** Task objective **
Rewrite the material below, switching every "coordinates" to "position" and keeping everything else the same. Leave out the pictures.

** Data for this task **
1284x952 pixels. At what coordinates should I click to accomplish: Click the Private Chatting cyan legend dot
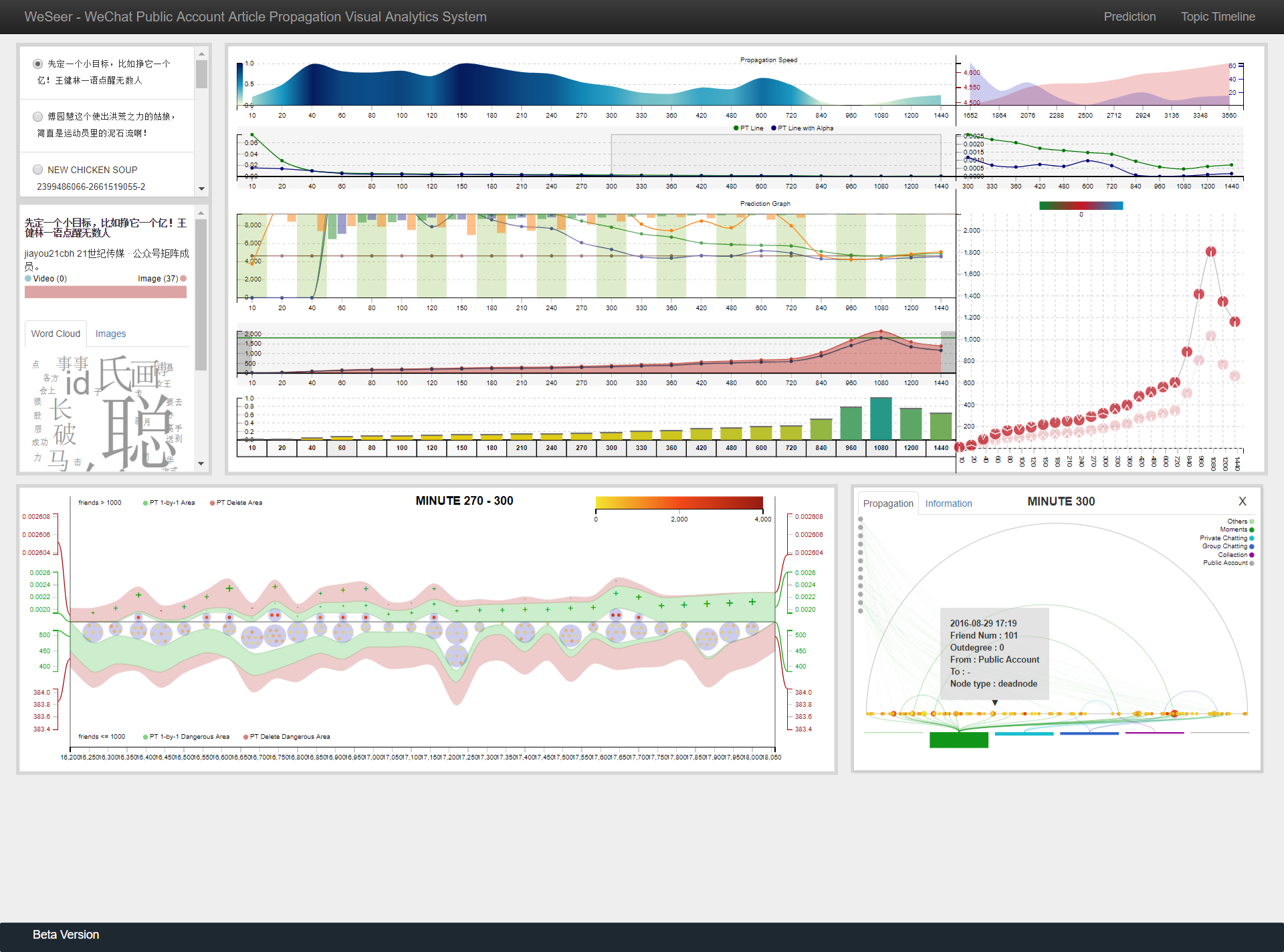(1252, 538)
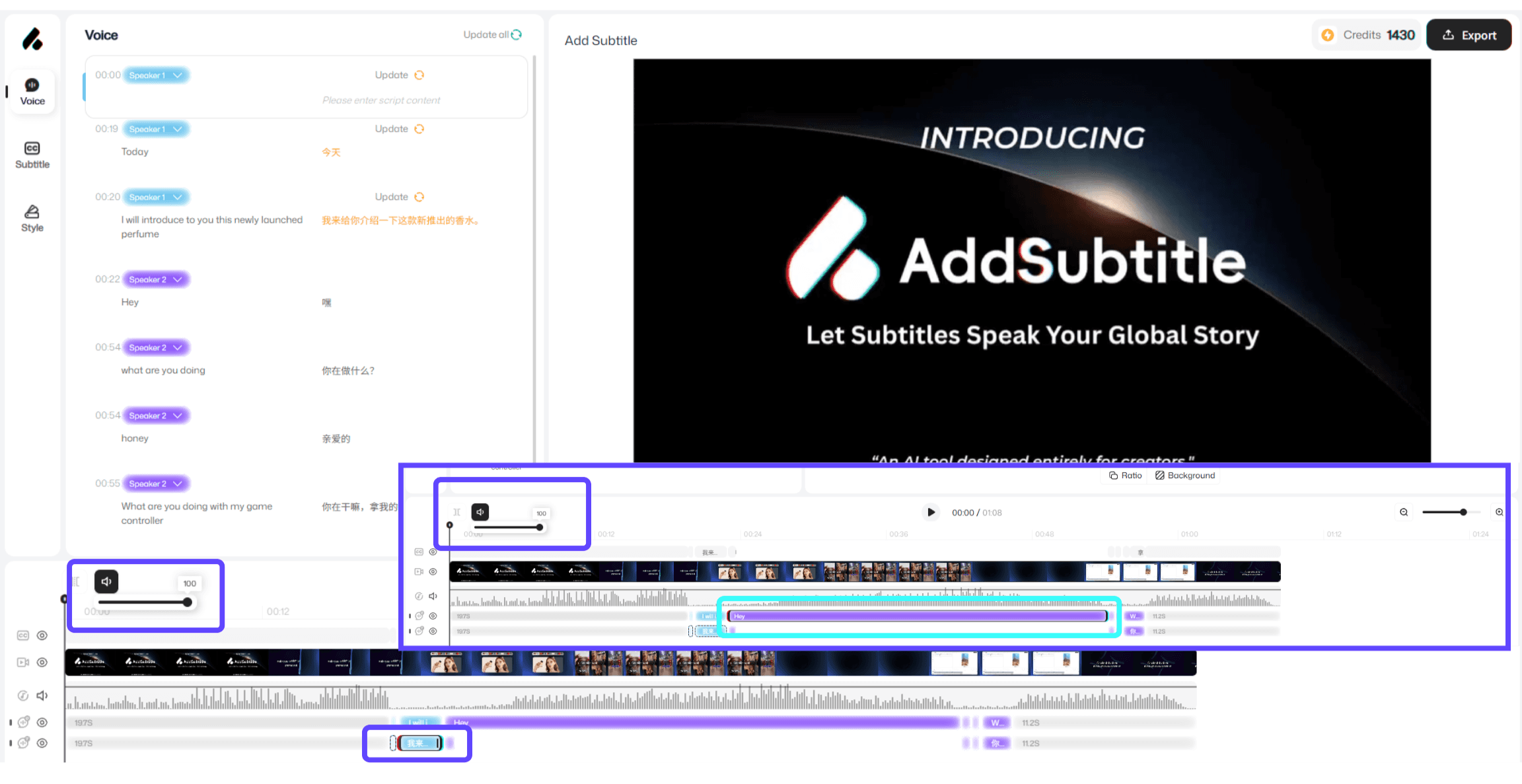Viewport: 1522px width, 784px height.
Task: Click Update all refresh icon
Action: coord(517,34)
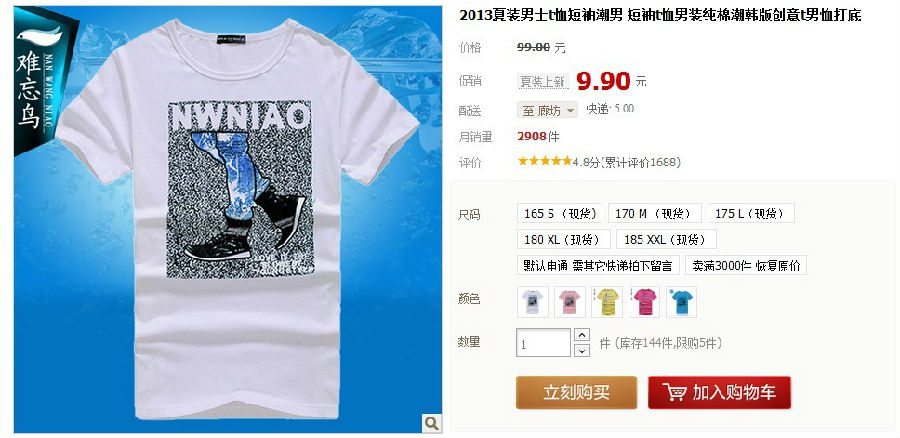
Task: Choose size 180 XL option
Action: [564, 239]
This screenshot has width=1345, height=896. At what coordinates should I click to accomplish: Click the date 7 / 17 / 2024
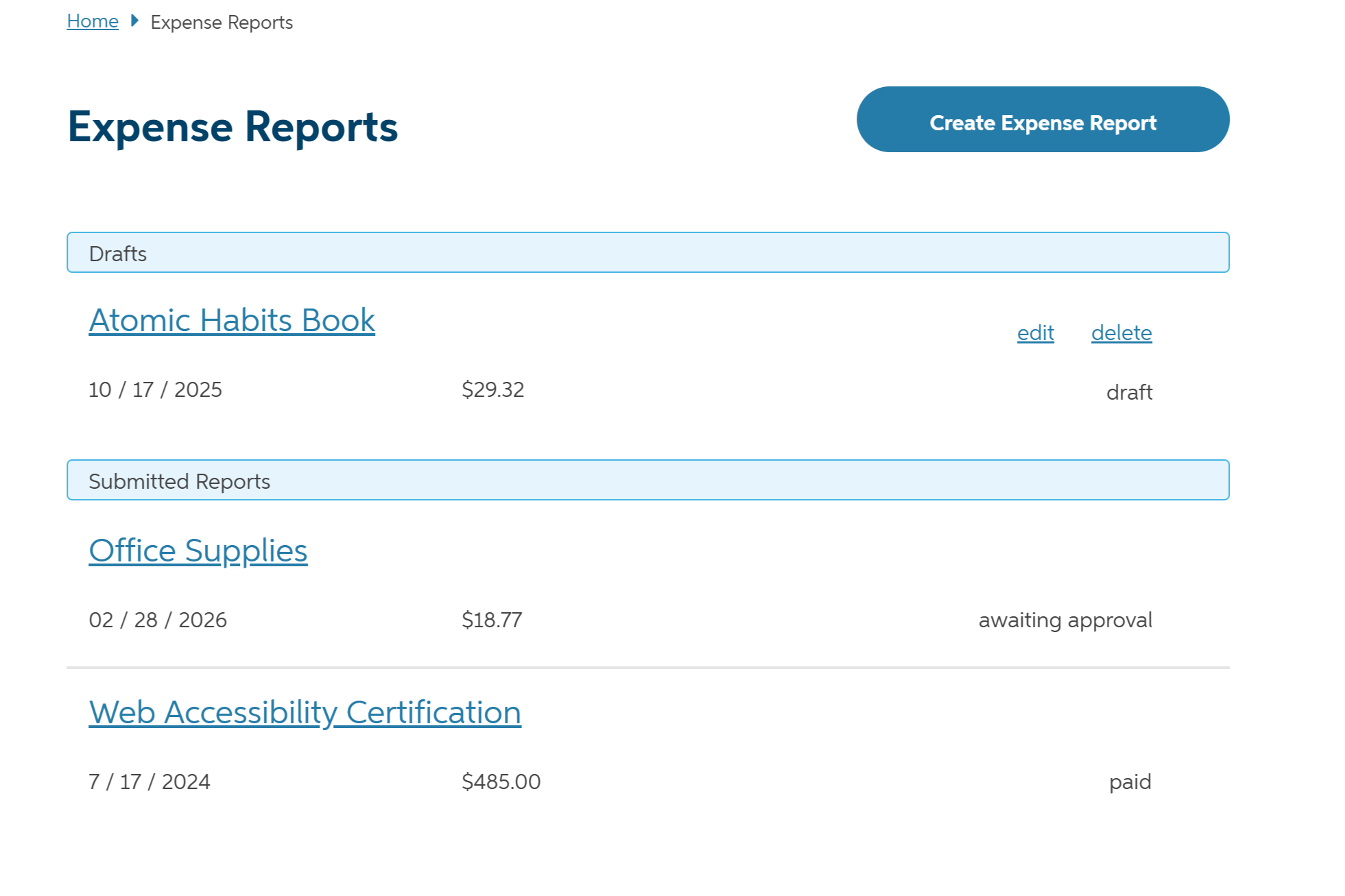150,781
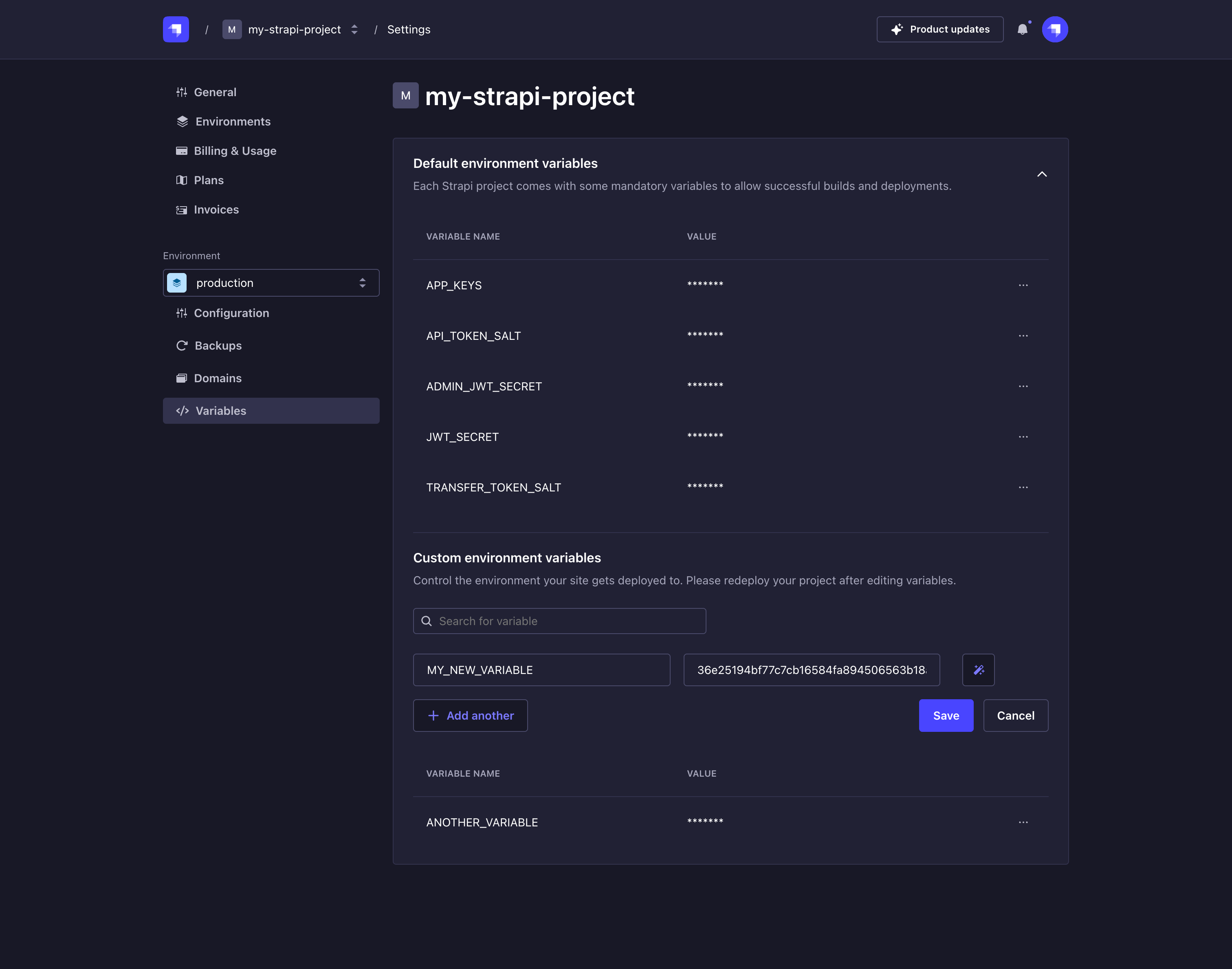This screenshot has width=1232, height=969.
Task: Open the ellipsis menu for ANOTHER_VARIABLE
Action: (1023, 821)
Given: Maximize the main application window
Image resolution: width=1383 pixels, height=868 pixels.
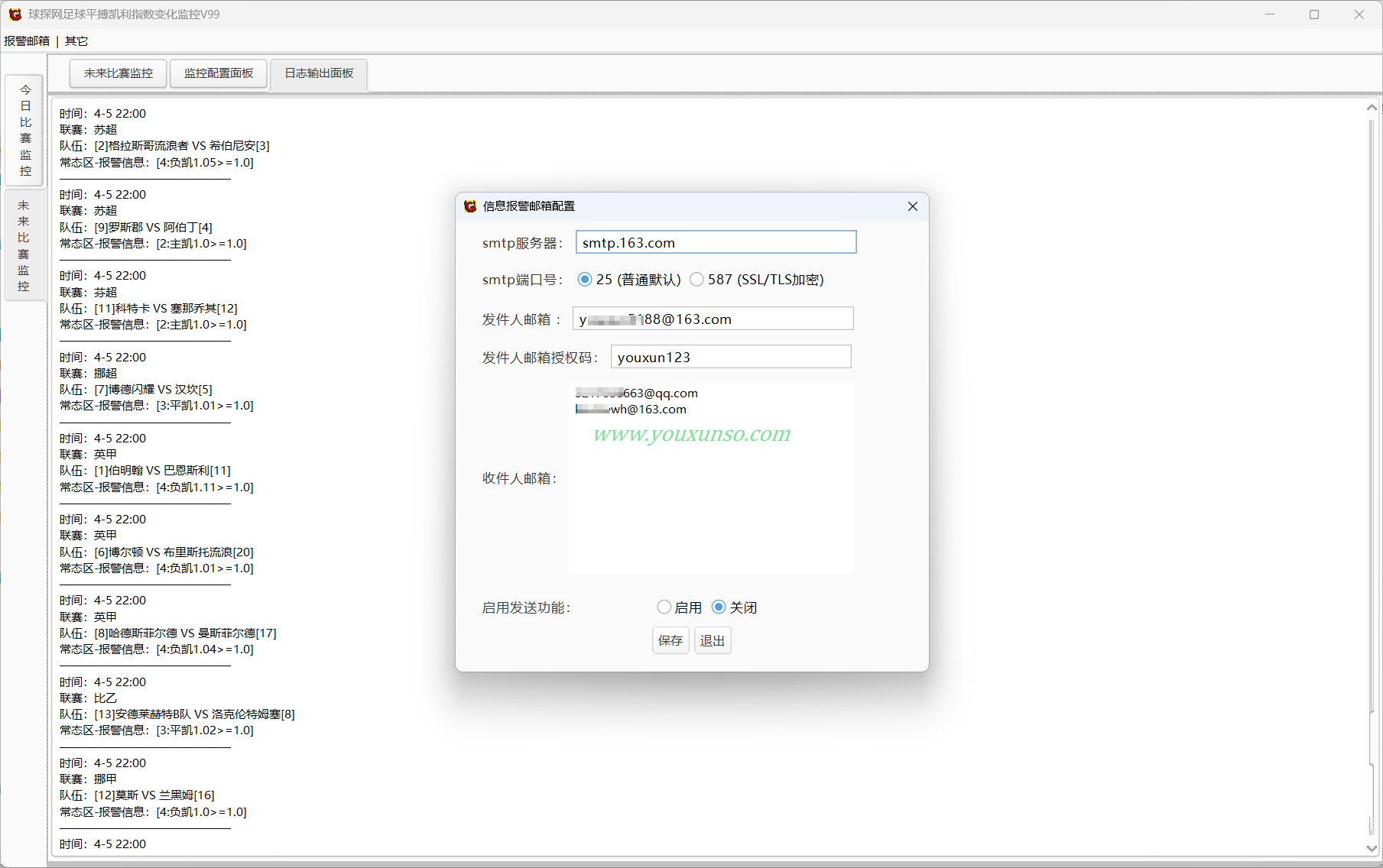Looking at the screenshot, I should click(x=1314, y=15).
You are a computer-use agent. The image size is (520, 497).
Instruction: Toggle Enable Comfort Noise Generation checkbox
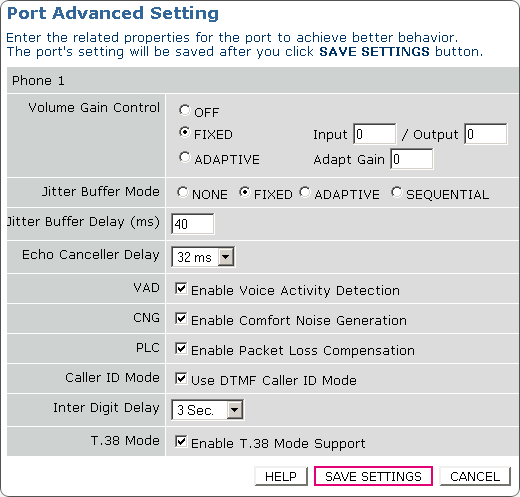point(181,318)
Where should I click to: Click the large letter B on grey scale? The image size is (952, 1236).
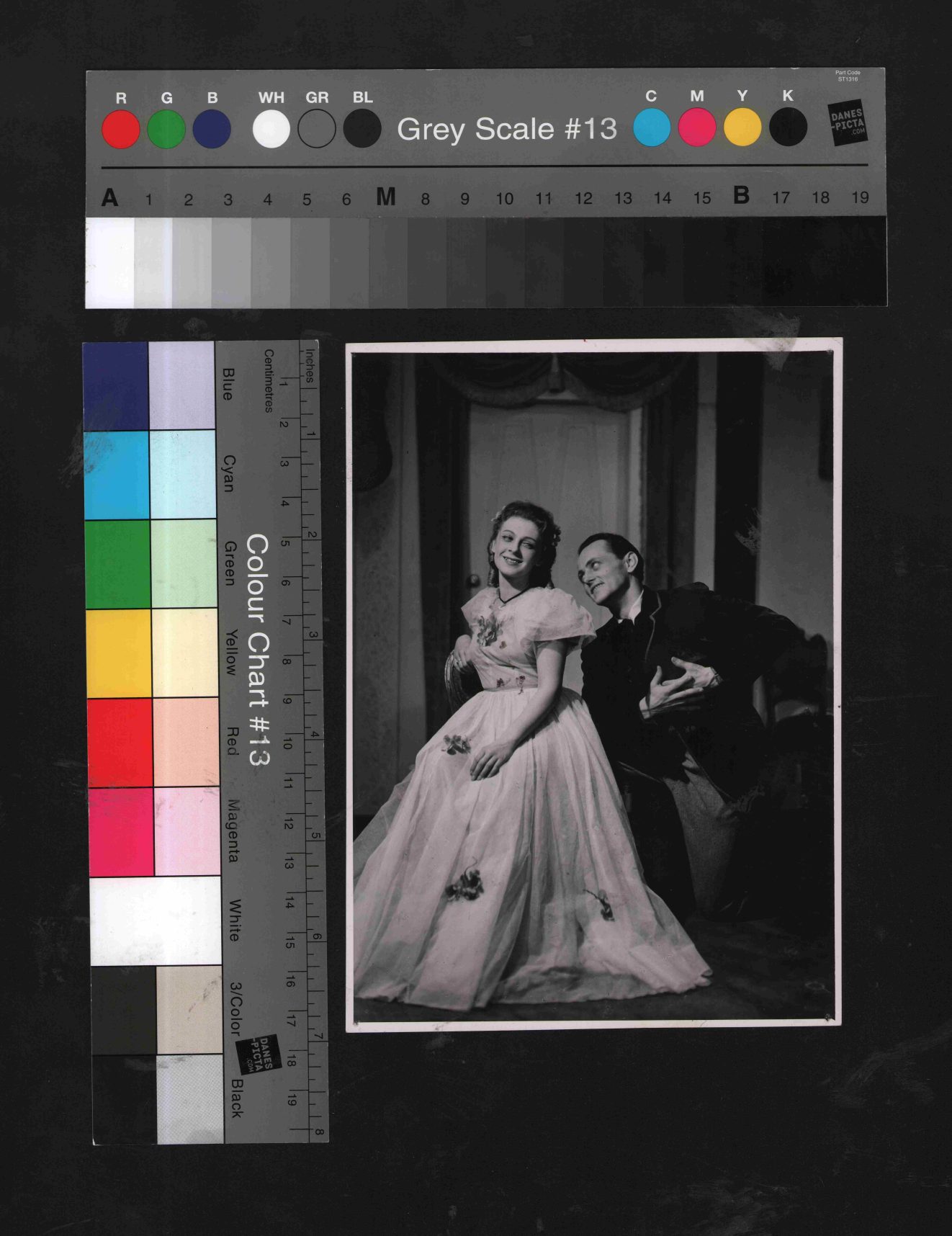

** Written answer **
1284x952 pixels. At what position should I click to accomplish: Click the Private Chatting cyan legend dot
(1252, 538)
Viewport: 1522px width, 784px height.
Task: Click Update all refresh icon
Action: coord(517,34)
Task: Choose size 180 XL option
Action: [564, 239]
This screenshot has width=1345, height=896. At what position should I click to accomplish: Click the date 7 / 17 / 2024
150,781
This screenshot has width=1232, height=969.
Task: Open the ellipsis menu for ANOTHER_VARIABLE
Action: (1023, 821)
Given: Maximize the main application window
Image resolution: width=1383 pixels, height=868 pixels.
Looking at the screenshot, I should click(x=1314, y=15).
You are a computer-use agent. The image size is (520, 497).
Instruction: Toggle Enable Comfort Noise Generation checkbox
point(181,318)
Where should I click to: Click the large letter B on grey scale? The image size is (952, 1236).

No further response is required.